Medical history has been dealing with ICD- 9 until gradual changes in coding and catering to health issues using specific codes. Since ICD-10 has been introduced, medical billers and coders need to meet a range of new concepts and guidelines to deal with the difference between initial sequela vs subsequent encounter classification of codes for diagnosis.
Many expert coders are familiar with the process and the initial concepts of using subsequent and sequelae for describing the reasons for visiting hospitals. The initial sequela visit typically defines the admitting reason by the physician of a hospital or a nursing home. Or in the case of a consultant, the first visit is said to be a consultation, when the payer does not recognize the codes for consultation.
When a patient is admitted to the hospital, the insurance provider follows the hospital procedure and these services will be billed under subsequent encounter codes. However, when the patient gets discharged and at a later time gets admitted again, the process of billing will be started with an initial code and as it relates to the previous the bill will show the repetition of switching back to subsequent codes.

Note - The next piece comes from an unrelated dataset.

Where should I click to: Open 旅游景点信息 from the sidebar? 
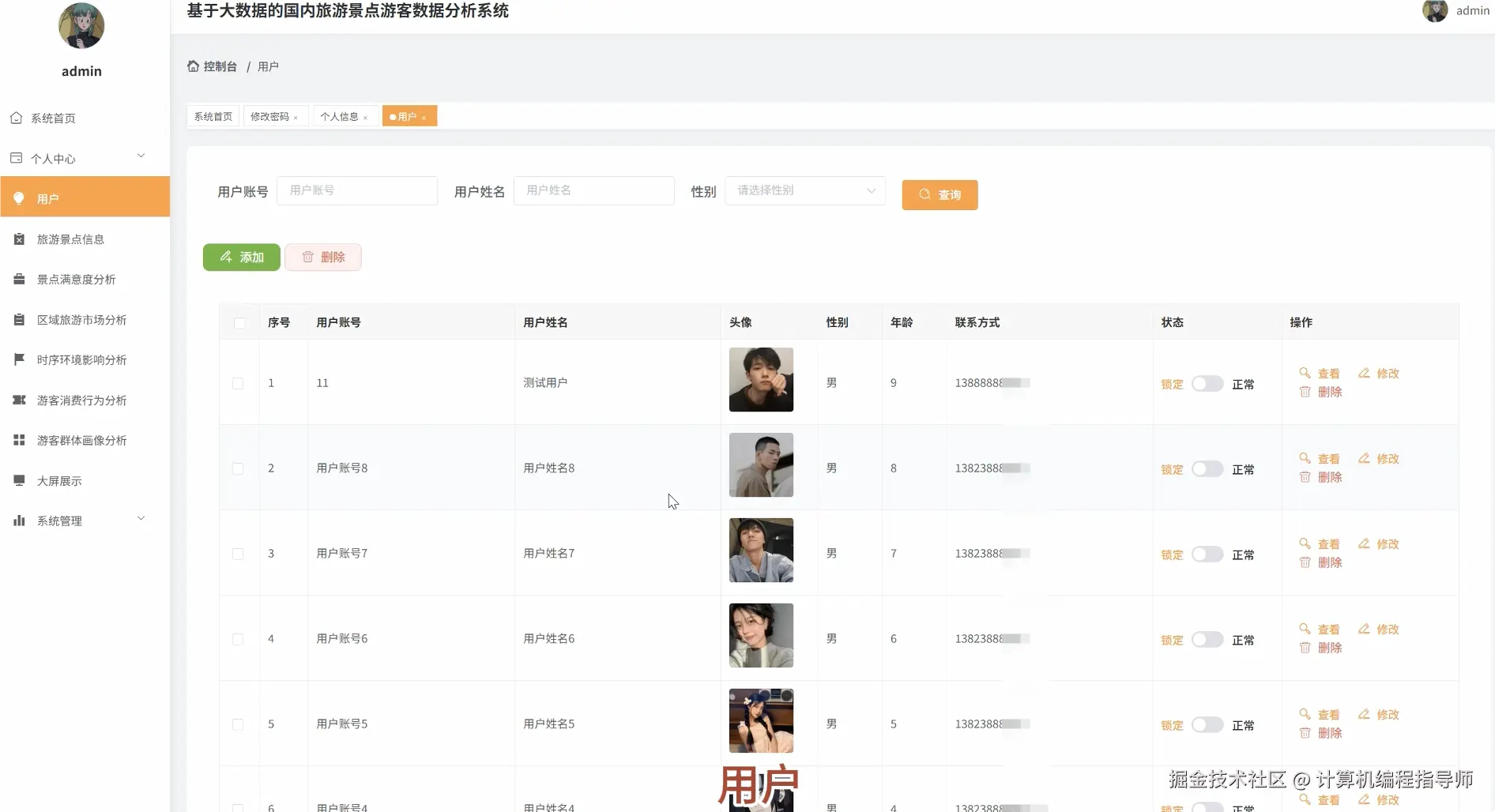[71, 239]
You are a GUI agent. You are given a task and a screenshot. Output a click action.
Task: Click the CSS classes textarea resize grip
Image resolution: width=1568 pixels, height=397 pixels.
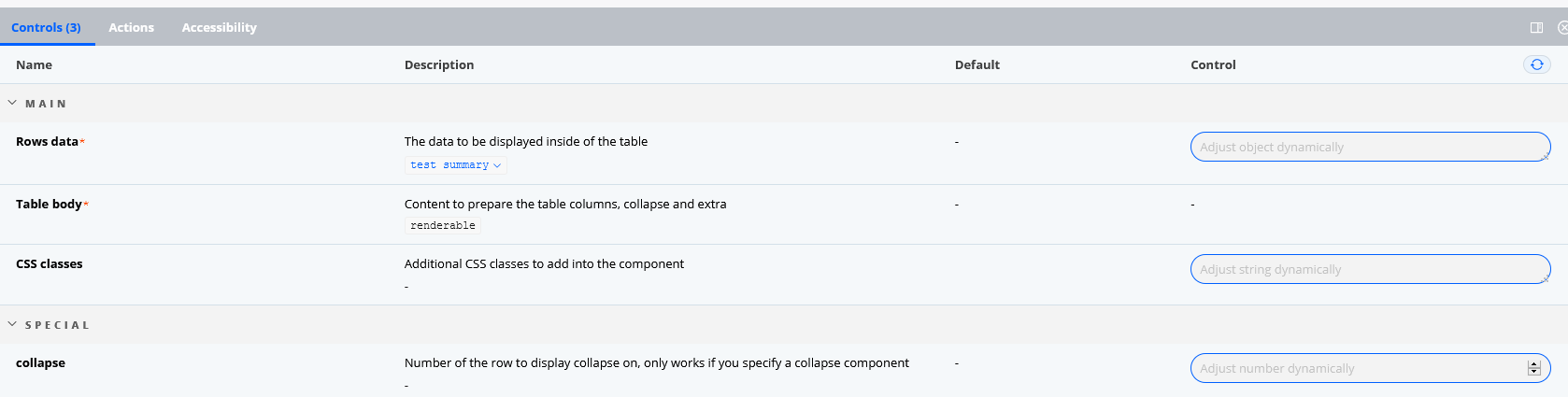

To diagnose coding for a range of diseases including poisoning and injuries, the ICD-10 coding system introduced the initial and subsequent concepts of coding. In this regard, ICD-10-CM brings in a new concept, sequelae, which is introduced to be used after the subsequent treatment and the active phase of injury or ailment.
The official ICD-10-CM guidelines see the initial encounter concept of coding to utilize;
“while the patient receives treatment for any condition.” It also describes that these codes can be used for surgical treatment, treatment taken or evaluation done by another physician, or for an emergency encounter.
In ICD-10-CM, the initial encounter is denoted by the seventh character of the letter A. In the ICD-10-CM the subsequent encounter is described as “once the patient received active treatment for the given condition and has received routine care for the condition throughout the therapeutic or recovery phase.” For example, the removal of the medication adjustments, fixation device, and cast change. In all of these encounters, D is the code of ICD-10-CM.
In addition, sequelae encounter has been used for complicated situations that come in after a direct accumulative health condition. For instance, the guidelines define the formation of a scar after a burn injury. In such cases, the initial ICD-10-CM code will be used as the reason for the first visit of the patient.
In the above condition, when the patient is being seen for the buildup of scar would have listed scar for the first diagnosis code. In addition, the sequelae code or the second code will be marked for the procedure and treatment given on the later dates for the causes of the scar which is of course burn in this example. These conditions will identify the code which will end with S.
Now see how the ICD-10-CM coding works in a real example of burn injury. A patient is being treated for a burn injury that he got from the hot burning water scalded on her left lower leg which was being heated on the kitchen stove.
When the patient came to check on the doctor, he was admitted to the emergency room. The doctor would use the code T24.032A to provide the initial report and to start the procedure. The code is used to describe the burn on the leg to an unspecified degree. The T31.0 will also be used because the burn occupies the body part with less than 10 percent of the whole leg area along with X12.XXXA for interacting with other hot fluids.
Here the confusion of codes needs to be clear. If a patient sought care in an emergency room for instant care and treatment. Later he went to another physician to consult as an outpatient for the continuation of the burn treatment; the physician would use the same code with A for the active injury encounters. The codes will be the same.
On the other hand, if the situation changes, after having intact care in the emergency room of a hospital and later the same patient visits the same doctor in his clinic or private care center as an outpatient, the use of encounters will be different. The physicians will use X12.XXXD for interacting with hot liquids and T24.032D for the burn of less than ten percent.
It also needs to be clear that the seventh letter of A in ICD-10-CM is used for active injury treatments. No matter how many times a person takes treatment for his burn issue, A will be used while billing. Suppose, if visiting doctors and having medicines are not working for the patient, he needs a surgical intervention for his burn, A will be still there as the seventh letter for the codes used for surgical encounters. This is because the injury is still considered an active treatment.
As said, no matter how many visits a patient may have for follow-ups and treatment of the burn injury, regardless of the number of visits, A will be continued for all medical visits.
Now suppose that the burn has healed and the patient needs treatment for the scars on his left leg. In this condition, the encounter of primary care will be diagnosed with L90.5 only for the scar treatment. Here the initial reason for the burn is healed now the scar treatment will be considered sequelae, and the encounter code will be T24.0032S which describes the reason for the scar, not the actual treatment.
It might get complicated initially to use the initial, subsequent, and sequelae encounters, but since there’s no choice, you will get comfortable as you keep using them.